As the bus trip dragged on, I started reading a tiny book that I had been given as a farewell present Vlajko Palavestra's Legends of Old Sarajevo. The book is an often unintentionally hilarious recounting of outrageous Sarajevo fables, punctuated with a pedantic running commentary purporting to underscore or demolish the historical accuracy of the tales. (For instance, Palavestra tells the story of one Sarajevo bridge built by two shepherd brothers with hidden treasure, and then notes that "There are no historical data concerning the origins of this bridge.")

The last tale in Palavestra's book, however, has no footnotes. Titled "A Farewell Story," it tells the tale of an Ottoman official who came to rebuild some of Sarajevo's defenses in 1816. As palavestra tells it, this official liked to sit out and take in the view of Sarajevo, and one day he heard a wedding party pass over a bridge. He asked what was happening and a servant told him that a girl from a "distant and god-forsaken" village was being brought to sarajevo to be married. He sent the servant to ask the woman for a gold-embroidered kerchief.

Later on, the same official heard another wedding party, and he again asked his servant what was happening. This time, the servant told the official that a Sarajevo girl was being taken from the town to be married in a distant and god-forsaken village. The official took gold ducats out of his pocket and told his servant to delver them to the girl.

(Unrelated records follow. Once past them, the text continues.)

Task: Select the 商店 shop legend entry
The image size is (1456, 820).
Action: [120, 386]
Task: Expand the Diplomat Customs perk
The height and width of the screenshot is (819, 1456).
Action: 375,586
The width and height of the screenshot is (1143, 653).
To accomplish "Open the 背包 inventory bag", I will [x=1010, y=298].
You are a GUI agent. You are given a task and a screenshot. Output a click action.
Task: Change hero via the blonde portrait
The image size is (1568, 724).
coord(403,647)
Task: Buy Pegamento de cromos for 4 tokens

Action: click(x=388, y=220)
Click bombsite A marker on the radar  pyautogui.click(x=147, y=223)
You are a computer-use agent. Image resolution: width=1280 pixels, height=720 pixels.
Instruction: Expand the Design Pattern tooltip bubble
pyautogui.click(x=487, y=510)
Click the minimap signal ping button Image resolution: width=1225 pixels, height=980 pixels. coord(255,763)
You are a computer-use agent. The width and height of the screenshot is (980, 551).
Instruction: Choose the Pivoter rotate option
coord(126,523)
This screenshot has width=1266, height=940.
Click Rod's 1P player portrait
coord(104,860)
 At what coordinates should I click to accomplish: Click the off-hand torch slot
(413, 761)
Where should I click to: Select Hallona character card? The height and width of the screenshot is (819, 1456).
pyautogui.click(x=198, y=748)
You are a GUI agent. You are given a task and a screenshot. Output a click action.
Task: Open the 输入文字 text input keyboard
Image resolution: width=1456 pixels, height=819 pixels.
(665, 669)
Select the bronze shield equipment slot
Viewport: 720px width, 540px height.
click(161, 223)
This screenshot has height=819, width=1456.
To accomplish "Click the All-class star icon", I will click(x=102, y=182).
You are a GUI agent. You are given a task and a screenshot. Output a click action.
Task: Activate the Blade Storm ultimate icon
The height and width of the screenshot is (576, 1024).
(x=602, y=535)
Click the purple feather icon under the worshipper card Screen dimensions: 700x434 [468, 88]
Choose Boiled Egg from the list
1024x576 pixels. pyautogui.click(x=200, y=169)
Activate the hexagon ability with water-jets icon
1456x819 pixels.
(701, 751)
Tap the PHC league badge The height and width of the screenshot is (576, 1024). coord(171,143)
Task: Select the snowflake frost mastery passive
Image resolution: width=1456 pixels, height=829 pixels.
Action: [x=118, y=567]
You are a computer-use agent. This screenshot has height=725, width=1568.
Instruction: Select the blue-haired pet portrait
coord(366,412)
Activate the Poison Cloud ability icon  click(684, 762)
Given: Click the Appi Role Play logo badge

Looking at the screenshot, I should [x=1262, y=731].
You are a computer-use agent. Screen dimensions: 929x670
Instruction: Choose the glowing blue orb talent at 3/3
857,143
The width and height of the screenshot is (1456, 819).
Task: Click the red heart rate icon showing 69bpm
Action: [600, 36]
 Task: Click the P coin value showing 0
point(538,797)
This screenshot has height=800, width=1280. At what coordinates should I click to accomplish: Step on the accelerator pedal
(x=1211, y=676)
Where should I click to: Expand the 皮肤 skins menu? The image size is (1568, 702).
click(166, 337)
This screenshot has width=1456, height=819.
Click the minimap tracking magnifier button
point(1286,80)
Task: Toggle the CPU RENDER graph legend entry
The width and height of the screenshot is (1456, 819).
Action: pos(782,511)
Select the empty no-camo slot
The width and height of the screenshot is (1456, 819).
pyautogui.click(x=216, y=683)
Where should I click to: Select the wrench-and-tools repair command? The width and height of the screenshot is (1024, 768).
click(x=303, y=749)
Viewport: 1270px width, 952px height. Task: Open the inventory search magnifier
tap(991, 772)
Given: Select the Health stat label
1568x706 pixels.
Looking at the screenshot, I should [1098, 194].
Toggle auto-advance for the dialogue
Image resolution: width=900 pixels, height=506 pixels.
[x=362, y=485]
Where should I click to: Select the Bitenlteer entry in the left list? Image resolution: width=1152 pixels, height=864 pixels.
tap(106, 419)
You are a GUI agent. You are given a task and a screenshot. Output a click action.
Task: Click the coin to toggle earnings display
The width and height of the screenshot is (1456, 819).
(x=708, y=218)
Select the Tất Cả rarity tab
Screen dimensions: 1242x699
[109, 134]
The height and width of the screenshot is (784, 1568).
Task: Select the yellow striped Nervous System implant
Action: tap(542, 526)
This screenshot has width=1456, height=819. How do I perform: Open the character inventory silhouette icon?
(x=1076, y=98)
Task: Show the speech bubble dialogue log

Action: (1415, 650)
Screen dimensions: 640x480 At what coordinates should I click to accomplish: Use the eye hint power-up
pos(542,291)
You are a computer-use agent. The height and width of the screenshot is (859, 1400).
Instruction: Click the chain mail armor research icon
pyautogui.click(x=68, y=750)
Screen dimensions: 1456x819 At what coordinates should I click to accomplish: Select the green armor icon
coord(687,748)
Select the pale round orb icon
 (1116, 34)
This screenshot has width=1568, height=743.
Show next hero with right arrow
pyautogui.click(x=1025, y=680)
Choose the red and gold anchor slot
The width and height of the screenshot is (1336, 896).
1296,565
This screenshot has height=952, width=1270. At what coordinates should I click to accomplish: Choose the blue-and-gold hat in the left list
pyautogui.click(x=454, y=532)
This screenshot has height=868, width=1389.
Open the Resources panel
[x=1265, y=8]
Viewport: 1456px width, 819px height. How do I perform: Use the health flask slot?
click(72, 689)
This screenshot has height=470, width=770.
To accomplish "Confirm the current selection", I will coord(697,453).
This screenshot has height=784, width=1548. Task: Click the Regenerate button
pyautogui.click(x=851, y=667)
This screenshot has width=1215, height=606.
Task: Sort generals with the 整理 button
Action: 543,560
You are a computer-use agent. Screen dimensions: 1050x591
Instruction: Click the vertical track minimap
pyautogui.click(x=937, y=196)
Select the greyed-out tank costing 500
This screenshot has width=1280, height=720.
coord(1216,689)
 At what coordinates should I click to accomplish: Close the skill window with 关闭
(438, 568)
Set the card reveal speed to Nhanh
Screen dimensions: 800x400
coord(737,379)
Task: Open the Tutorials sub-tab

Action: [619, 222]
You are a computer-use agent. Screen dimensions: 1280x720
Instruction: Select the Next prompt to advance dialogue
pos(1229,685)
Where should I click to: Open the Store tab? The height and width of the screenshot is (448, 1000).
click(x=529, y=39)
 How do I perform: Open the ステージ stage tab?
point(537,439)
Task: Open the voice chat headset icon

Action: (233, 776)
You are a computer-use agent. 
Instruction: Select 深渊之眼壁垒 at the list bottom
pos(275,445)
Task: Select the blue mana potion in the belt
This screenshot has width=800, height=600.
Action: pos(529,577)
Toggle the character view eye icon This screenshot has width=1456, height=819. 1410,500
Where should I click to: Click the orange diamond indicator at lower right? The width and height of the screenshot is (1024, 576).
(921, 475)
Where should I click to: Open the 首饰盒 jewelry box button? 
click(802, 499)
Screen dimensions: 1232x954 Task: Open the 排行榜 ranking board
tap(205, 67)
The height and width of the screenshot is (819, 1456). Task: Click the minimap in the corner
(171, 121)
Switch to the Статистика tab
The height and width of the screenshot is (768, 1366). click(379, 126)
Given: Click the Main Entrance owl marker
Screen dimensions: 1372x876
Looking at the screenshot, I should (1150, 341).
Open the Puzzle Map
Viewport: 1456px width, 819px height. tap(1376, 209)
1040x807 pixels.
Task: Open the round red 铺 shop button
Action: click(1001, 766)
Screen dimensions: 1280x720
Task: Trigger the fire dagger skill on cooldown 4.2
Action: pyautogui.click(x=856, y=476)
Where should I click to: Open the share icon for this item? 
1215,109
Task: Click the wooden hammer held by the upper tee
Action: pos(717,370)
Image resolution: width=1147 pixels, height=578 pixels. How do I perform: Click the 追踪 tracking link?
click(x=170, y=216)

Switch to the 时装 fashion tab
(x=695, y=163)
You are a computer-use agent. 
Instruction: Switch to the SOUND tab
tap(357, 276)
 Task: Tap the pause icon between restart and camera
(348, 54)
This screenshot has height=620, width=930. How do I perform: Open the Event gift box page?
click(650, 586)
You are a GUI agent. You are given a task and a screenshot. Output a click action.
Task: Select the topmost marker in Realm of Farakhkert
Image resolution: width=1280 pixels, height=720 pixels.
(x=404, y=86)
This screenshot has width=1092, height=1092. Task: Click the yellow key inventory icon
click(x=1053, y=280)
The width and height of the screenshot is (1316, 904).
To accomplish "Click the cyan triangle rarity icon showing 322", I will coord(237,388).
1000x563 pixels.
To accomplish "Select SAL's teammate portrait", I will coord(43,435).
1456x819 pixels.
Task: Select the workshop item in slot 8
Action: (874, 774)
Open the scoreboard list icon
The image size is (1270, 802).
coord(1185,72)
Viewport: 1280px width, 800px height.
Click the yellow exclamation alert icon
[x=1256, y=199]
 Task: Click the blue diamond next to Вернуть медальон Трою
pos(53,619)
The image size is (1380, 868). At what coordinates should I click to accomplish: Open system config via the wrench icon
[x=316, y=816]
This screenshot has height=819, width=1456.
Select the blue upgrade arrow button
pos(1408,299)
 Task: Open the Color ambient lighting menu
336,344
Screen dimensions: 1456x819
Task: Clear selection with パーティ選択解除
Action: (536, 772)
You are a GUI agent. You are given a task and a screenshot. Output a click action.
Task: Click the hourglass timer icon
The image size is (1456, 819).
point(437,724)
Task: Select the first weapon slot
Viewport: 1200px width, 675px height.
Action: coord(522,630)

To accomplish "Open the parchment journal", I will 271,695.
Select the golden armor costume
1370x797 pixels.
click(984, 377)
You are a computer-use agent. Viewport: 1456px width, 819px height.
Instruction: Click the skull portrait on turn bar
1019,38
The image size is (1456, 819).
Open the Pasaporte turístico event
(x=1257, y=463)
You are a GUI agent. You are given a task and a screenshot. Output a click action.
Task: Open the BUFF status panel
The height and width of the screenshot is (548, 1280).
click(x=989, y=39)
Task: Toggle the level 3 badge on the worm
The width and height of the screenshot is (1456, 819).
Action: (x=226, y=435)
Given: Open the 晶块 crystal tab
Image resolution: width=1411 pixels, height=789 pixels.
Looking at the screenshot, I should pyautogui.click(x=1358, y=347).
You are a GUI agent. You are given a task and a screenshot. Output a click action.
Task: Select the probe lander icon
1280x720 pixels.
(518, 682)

When the servants ask the official why he wanted a kerchief from the one girl, and why he gave gold ducats to the other, Palavestra writes, the official tells them: "That first girl was happy because they were bringing her from a small god-forsaken village to a big town, and that is why I asked her for a kerchief. But this second is unhappy and sad because she is parting with her native Sarajevo leaving a great town for a distant god-forsaken village! That is why I am sending her these ducats."